Mogoeng Mogoeng. Picture: SUPPLIED
Mogoeng Mogoeng. Picture: SUPPLIED

Potential commissioners of the Electoral Commission of SA (IEC) were on Monday grilled on a range of topics, including how to fix the country’s voters roll.

The interviews, meant to fill three vacant commissioner positions, were conducted by a panel led by Chief Justice Mogoeng Mogoeng in Midrand.

The voters roll was one of the key issues the panel asked aspiring commissioners about.

The Constitutional Court in 2016 held that the failure to compile a voters roll with available addresses was inconsistent with the Constitution and was invalid. But the declaration of invalidity was suspended until June 30 2018.
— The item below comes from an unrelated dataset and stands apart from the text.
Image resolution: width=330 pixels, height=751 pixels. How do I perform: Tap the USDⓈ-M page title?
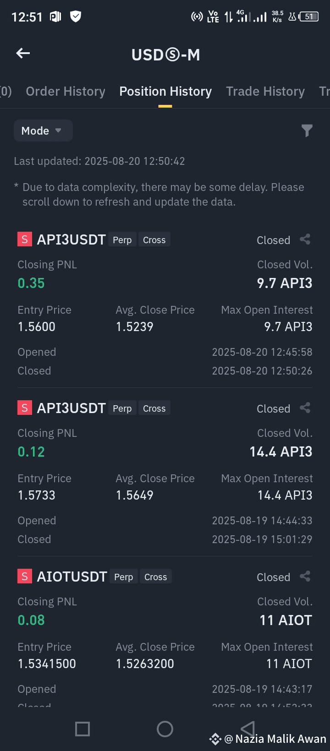coord(165,55)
The IEC has until the end of June to ensure it has recorded outstanding addresses on the voters roll. It has now had to approach the court for an extension, saying it will not be able to meet the deadline.

If the IEC is unable to clean up the voters roll and the top court refuses to give it an extension, the commission could be forced to remove about 1.3-million people from the voters roll.

One of the questions asked of candidates was what they would have done differently in fixing the voters roll.

"I don’t know if it is this difficult but frankly I was telling somebody... All you have to do is draw up a list of numbers for whatever informal settlement and then you identify unemployed people, give them paint that is not easy to remove and give them a list of numbers that apply to that location one to 1,000 or 2,000," Mogoeng said during the interview process.

He said there were a number of unemployed people who were educated and all the IEC had to do was offer them what he called a "patriotic" salary and ask them to mark houses.

"What’s the problem? You just mark it up, record it and in no time you know in this informal settlement at No1 Diepsloot it’s so and so [who lives there], end of story. Why is it so difficult?" Mogoeng said the same could be done in rural villages.

He also indicated that the IEC should be on the ground visiting these areas instead of expecting people to come to them to check their details on the roll.

"They don’t want anything from you as the IEC, why should they come to you, you should go to them," he said.

Mogoeng, Public Protector Busisiwe Mkhwebane, deputy chairwoman of the Commission on Gender Equality, Tamara Mathebula, and South African Human Rights Commission commissioner Angie Makwetla are interviewing 26 candidates for the vacancy.